▸ PROBLEM STATEMENT: Copy the lines of the material below verbatim, beginning at the line that contains "Point to the Интернет label beside the globe" and continuing through the last line of the material. Include both the first and last lines.

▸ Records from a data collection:
§

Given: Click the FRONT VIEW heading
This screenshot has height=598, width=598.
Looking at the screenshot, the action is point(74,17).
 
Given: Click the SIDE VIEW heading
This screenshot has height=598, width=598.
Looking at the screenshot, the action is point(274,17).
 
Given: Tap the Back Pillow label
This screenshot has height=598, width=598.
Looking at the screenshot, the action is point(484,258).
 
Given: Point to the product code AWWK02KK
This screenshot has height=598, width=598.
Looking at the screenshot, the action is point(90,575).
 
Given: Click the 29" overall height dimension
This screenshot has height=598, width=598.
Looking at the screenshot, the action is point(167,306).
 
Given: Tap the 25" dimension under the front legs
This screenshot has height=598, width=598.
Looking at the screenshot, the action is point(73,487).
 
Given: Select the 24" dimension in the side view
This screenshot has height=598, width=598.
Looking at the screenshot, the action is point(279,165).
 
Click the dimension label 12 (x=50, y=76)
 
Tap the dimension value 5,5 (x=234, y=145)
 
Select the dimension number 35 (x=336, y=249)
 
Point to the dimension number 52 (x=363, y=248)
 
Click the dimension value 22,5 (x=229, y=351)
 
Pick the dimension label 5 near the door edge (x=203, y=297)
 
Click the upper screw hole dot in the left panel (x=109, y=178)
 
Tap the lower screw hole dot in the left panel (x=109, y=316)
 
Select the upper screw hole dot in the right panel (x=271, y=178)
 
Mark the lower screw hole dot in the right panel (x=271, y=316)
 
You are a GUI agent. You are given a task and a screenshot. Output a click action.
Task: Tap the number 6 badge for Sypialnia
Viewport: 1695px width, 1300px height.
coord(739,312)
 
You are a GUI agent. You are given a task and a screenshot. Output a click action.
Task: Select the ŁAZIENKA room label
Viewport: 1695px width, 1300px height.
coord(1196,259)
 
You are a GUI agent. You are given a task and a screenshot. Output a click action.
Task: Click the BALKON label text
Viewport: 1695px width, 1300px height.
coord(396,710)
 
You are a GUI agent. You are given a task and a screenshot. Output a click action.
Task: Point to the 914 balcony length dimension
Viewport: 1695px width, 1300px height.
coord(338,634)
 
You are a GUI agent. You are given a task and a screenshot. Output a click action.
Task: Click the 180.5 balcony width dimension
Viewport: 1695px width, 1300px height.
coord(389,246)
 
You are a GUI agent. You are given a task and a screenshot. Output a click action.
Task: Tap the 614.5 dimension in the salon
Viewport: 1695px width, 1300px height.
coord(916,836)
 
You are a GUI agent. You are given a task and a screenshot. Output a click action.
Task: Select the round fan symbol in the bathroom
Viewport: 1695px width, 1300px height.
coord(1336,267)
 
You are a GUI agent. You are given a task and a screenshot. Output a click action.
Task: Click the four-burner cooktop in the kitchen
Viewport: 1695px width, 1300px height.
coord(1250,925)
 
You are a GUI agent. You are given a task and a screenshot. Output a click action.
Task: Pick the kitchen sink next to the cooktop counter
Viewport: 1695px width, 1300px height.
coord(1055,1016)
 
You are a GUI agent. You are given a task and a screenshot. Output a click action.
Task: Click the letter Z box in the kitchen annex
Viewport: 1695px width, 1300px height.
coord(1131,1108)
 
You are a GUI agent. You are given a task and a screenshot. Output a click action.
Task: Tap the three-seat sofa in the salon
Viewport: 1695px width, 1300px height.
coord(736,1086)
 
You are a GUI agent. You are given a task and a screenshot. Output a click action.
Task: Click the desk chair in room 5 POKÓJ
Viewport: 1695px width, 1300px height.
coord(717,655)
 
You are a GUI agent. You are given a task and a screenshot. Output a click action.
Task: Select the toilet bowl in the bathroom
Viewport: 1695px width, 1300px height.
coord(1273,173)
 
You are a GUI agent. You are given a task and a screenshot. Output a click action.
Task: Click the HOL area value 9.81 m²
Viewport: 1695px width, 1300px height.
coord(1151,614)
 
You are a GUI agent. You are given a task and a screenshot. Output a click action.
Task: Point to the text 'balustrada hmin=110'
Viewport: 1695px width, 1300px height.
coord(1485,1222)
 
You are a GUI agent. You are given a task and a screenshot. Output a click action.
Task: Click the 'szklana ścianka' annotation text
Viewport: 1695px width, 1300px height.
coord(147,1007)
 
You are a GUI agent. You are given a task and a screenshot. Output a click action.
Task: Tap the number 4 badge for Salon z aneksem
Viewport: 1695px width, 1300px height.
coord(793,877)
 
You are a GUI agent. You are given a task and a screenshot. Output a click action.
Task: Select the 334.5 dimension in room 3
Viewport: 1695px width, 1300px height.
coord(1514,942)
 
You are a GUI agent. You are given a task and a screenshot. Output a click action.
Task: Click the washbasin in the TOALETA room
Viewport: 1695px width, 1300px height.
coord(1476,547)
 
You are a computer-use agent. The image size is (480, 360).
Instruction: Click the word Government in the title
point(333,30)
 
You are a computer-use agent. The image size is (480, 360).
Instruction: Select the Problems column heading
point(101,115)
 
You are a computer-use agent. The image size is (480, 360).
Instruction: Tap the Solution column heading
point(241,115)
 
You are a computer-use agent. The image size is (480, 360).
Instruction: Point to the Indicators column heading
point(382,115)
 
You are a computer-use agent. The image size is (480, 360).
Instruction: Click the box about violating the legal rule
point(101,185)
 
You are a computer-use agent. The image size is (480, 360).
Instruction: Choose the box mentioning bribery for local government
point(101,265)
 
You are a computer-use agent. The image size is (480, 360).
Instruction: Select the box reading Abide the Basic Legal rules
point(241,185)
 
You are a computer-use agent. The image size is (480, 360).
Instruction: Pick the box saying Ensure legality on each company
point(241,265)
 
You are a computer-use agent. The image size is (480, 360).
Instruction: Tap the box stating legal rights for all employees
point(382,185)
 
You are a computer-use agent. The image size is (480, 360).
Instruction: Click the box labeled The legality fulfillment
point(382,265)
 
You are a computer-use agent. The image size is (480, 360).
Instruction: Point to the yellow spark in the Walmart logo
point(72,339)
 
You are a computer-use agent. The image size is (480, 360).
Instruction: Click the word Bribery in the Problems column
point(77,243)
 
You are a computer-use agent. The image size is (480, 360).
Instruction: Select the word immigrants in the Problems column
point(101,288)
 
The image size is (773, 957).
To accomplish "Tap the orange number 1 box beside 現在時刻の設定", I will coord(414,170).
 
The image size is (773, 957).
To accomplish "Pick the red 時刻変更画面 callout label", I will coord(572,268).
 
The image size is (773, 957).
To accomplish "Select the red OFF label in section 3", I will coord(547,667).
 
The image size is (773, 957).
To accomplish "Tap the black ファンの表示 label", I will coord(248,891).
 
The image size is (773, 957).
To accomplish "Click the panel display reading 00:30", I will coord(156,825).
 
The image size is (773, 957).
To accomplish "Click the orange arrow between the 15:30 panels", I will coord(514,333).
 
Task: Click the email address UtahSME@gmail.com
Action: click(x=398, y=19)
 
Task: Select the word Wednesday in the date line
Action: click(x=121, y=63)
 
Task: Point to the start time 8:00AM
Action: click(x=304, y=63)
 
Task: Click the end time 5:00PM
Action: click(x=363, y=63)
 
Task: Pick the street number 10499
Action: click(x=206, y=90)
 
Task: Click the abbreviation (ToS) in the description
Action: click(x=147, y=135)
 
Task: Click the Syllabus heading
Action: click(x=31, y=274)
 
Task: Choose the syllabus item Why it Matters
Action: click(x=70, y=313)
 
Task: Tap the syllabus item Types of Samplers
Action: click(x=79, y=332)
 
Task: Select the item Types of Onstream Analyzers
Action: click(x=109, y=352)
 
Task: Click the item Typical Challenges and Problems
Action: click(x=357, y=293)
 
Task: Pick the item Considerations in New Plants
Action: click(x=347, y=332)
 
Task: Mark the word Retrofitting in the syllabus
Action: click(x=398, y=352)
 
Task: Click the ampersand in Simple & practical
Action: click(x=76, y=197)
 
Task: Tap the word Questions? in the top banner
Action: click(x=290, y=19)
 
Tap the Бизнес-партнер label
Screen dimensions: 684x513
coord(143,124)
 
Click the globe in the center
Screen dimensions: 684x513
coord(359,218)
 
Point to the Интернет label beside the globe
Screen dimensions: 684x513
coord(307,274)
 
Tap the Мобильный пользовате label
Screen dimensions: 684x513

§

▸ RESPONSE TO THE EXERCISE:
Point to the Интернет label beside the globe
Screen dimensions: 684x513
coord(307,274)
 
Tap the Мобильный пользовате label
Screen dimensions: 684x513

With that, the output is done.